PGGM to monitor McKesson on pay as clawback proposal gets AGM nod

Dutch pension giant says it plans to monitor progress at US firm

Dutch pension investment giant PGGM says it has communicated its concerns about pay to US drug distribution firm McKesson and that it will “stay in contact” with the company and monitor its progress.

PGGM, which manages around €140bn of pension assets for more than 2.5m beneficiaries, said it voted against ratifying executive pay at the company’s annual meeting yesterday “due to persistent pay for performance misalignment” stemming from the $159m pension balance for Chairman and CEO John Hammergren.

It said: “We have communicated our additional concerns, and will stay in contact with the company to monitor their progress against our concerns going forward.”

It added that although shareholders have benefitted through stock price appreciation and steady dividend payments, Hammergren’s pension has grown disproportionately large due to the “multiple exceptions made to incentivize him to stay with the company”.

The exceptions, PGGM argues, represent “substantial lifetime costs to shareholders” and insulate Hammergren.

Despite this, PGGM voted in favour of the four compensation committee members: Alton Irby, Christine Jacobs, David Lawrence and Edward Mueller.It says it recognises the efforts they are making to reduce pay and make structural changes.

But PGGM voted against the re-election of Hammergren as his combined role is “obviously compromised”.

“We will stay in contact with the company to monitor their progress”

The proposal on executive pay clawbacks filed by the Amalgamated Bank’s LongView Funds and the UAW Retiree Medical Benefits Trust reportedly won majority shareholder support at the meeting, although voting numbers weren’t disclosed.
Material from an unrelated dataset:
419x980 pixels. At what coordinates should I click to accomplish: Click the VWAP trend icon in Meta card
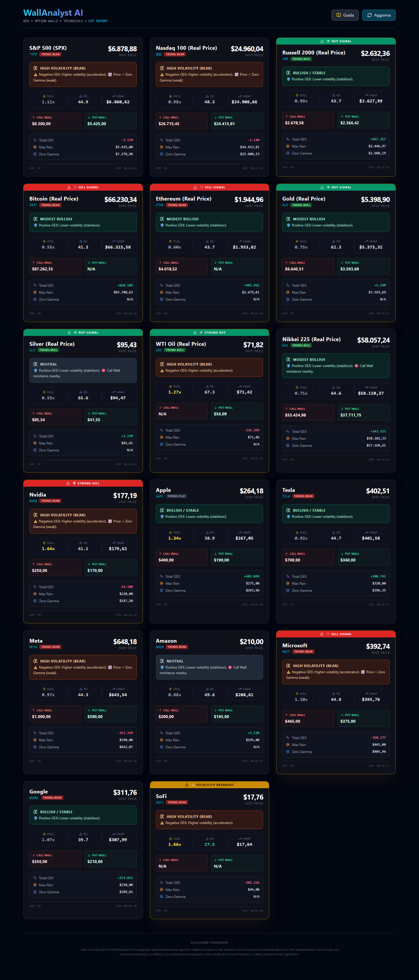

Investors known to have backed this measure include PGGM, California’s giant CalPERS and CalSTRS funds, the AFSCME Employees Pension Plan, Christian Brothers Investment Services, the Florida State Board of Administration and the Calvert Funds. McKesson said it would “carefully consider what we have heard from shareholders”.

CalPERS withheld its vote from pay committee chair Irby and governance committee head Jane Shaw – the latter for “failing to address shareowners’ request for an independent board chairman”.